CARSON CITY — A woman sexually assaulted in a campus parking garage by a convicted killer and rapist told state lawmakers Friday that she could have defended herself if she were allowed to carry a concealed weapon at the University of Nevada, Reno.
“I would have at some point during my rape been able to stop James Biela,” Amanda Collins told the Senate Committee on Government Affairs during emotional testimony.
Collins testified in favor of a bill sponsored by Sen. John Lee, D-North Las Vegas. The bill would remove a requirement that people who hold a concealed weapons permit obtain permission from a college or university president to carry a gun on campus.
The Associated Press does not generally name victims of sexual assault but is in this case because the woman volunteered to testify and chose to identify herself to the committee before recounting details of the attack.
Biela, a former Marine and pipefitter, was convicted last year of killing Brianna Denison.

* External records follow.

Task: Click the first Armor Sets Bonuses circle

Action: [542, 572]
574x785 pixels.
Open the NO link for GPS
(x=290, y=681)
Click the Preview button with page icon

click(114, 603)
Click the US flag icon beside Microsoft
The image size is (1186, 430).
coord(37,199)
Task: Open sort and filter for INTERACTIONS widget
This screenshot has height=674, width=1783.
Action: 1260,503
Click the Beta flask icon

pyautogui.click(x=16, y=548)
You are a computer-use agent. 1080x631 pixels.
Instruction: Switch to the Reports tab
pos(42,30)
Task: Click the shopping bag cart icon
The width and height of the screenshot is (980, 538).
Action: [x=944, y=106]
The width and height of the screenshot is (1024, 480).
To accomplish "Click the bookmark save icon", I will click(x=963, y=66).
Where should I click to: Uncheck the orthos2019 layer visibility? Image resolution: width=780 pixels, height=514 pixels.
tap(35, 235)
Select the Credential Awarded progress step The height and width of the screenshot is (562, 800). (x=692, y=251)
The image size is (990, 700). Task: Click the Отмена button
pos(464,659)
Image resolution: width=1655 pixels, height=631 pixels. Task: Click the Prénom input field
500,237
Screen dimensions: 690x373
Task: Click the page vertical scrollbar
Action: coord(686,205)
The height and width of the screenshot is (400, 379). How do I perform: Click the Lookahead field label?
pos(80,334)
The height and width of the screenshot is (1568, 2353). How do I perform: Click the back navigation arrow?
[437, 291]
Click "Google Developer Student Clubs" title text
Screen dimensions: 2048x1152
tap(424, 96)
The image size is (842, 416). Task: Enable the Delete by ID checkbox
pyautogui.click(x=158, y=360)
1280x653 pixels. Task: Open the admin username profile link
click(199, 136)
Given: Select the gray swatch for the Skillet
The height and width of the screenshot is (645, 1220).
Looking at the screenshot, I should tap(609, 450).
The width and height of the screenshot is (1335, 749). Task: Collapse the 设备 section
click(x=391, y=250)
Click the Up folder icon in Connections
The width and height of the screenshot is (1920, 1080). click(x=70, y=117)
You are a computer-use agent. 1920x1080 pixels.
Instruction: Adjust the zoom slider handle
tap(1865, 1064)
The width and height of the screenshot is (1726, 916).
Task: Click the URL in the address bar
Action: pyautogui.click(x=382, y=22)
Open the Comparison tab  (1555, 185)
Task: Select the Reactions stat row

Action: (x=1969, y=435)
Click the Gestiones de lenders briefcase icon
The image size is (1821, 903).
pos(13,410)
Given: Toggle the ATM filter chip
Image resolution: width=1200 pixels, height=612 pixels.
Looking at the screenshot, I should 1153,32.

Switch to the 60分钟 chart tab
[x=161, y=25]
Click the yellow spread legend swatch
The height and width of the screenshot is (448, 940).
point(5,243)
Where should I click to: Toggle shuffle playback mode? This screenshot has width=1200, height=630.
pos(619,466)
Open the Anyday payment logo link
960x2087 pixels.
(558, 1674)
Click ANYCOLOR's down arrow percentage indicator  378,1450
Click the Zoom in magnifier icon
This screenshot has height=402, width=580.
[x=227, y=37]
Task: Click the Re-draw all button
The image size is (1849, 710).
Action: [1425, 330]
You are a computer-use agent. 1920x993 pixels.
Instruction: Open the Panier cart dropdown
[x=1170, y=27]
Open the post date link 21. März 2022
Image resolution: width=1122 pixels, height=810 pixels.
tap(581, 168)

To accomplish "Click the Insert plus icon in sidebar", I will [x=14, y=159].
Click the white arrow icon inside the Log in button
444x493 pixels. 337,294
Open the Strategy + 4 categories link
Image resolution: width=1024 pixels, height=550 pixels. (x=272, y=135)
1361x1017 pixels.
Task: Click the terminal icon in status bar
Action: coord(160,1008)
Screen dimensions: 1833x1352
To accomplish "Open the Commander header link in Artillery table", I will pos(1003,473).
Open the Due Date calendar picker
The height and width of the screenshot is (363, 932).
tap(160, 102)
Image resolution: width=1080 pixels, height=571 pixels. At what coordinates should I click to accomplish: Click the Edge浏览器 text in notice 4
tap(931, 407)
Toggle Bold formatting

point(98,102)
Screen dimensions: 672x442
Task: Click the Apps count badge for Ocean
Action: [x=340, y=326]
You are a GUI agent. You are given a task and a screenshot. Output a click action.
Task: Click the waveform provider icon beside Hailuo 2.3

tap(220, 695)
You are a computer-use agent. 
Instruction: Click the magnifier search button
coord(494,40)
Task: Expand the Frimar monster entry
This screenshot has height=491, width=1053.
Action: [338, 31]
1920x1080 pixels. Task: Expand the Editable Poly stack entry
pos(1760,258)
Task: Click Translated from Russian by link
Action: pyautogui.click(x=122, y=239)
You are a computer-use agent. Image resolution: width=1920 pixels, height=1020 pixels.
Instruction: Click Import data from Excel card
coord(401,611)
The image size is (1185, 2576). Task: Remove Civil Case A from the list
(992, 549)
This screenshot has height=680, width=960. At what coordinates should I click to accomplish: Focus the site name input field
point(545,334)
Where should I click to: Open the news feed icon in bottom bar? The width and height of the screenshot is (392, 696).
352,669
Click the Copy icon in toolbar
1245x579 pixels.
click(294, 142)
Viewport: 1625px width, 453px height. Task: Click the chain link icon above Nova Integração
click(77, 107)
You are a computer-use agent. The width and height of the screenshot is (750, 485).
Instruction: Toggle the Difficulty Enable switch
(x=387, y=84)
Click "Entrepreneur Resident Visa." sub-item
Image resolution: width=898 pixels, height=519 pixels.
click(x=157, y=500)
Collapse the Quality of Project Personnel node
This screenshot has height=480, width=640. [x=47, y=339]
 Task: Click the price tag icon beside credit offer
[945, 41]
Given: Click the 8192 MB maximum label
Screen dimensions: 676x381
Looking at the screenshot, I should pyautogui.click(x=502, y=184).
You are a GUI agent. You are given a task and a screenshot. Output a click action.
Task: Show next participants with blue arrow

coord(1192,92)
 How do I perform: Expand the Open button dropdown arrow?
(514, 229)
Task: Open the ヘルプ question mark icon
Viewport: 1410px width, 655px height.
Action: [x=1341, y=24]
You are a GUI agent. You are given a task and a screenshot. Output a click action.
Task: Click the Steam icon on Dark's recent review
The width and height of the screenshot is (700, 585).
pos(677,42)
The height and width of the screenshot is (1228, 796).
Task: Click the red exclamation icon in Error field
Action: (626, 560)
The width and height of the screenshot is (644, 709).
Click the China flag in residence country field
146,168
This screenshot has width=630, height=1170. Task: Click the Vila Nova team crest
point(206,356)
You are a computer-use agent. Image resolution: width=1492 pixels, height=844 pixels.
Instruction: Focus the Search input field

The 19-year-old college student was visiting her hometown over Christmas break when she vanished from a couch she was sleeping on at a friend’s house in January 2008. Her body was found three weeks later in a frozen, empty field in Reno.
Biela was arrested 11 months later and later linked to two other rapes committed on the UNR campus in late 2007. He was convicted and sentenced to death for the Denison murder and sentenced to four life prison terms for raping Collins and another woman.
Collins said that four years after her rape, the university has still not found a suitable way to protect students. She said she was raped less than 300 feet from the campus police office and the call box now near the site of her attack would have been out of reach because she was pinned to the ground.
Assemblyman Scott Hammond, R-Las Vegas, who teaches at the University of Nevada, Las Vegas, also testified in favor of the bill, telling senators that he would consider carrying a firearm if the bill passes.
“There are times when it is a very barren campus,” he said.
Debate focused on whether increased personal safety would put the larger campus community at risk.
Chuck Callaway with the Las Vegas Police Department said the bill is unnecessary because violent crime has dropped almost 13 percent over the past decade. Police also expressed fear that the bill would lead to a lot of guns on campus and make school shootings like the infamous attacks at Virginia Tech or Columbine High School even worse because officers would not be able to distinguish aggressors from so-called protectors.
Jim Richardson of the Nevada Faculty Alliance also spoke against the measure. “I am not an anti-gun nut person. I actually own guns. I do not take them to campus. I see no reason to do that.”
Sen. Michael Schneider, D-Las Vegas, shrugged off intimations that gun carriers would lead to safer campus environments, saying “that’s just baloney.” He asked for statistics to support claims that campuses are unsafe and that the proposed plan could improve the situation.
Lee, the bills’ sponsor, said the issue of guns on campus came down to a basic question.
“Why don’t you trust your permit holders on campus when you trust them everywhere else?” he asked opponents.
No action was taken by the committee.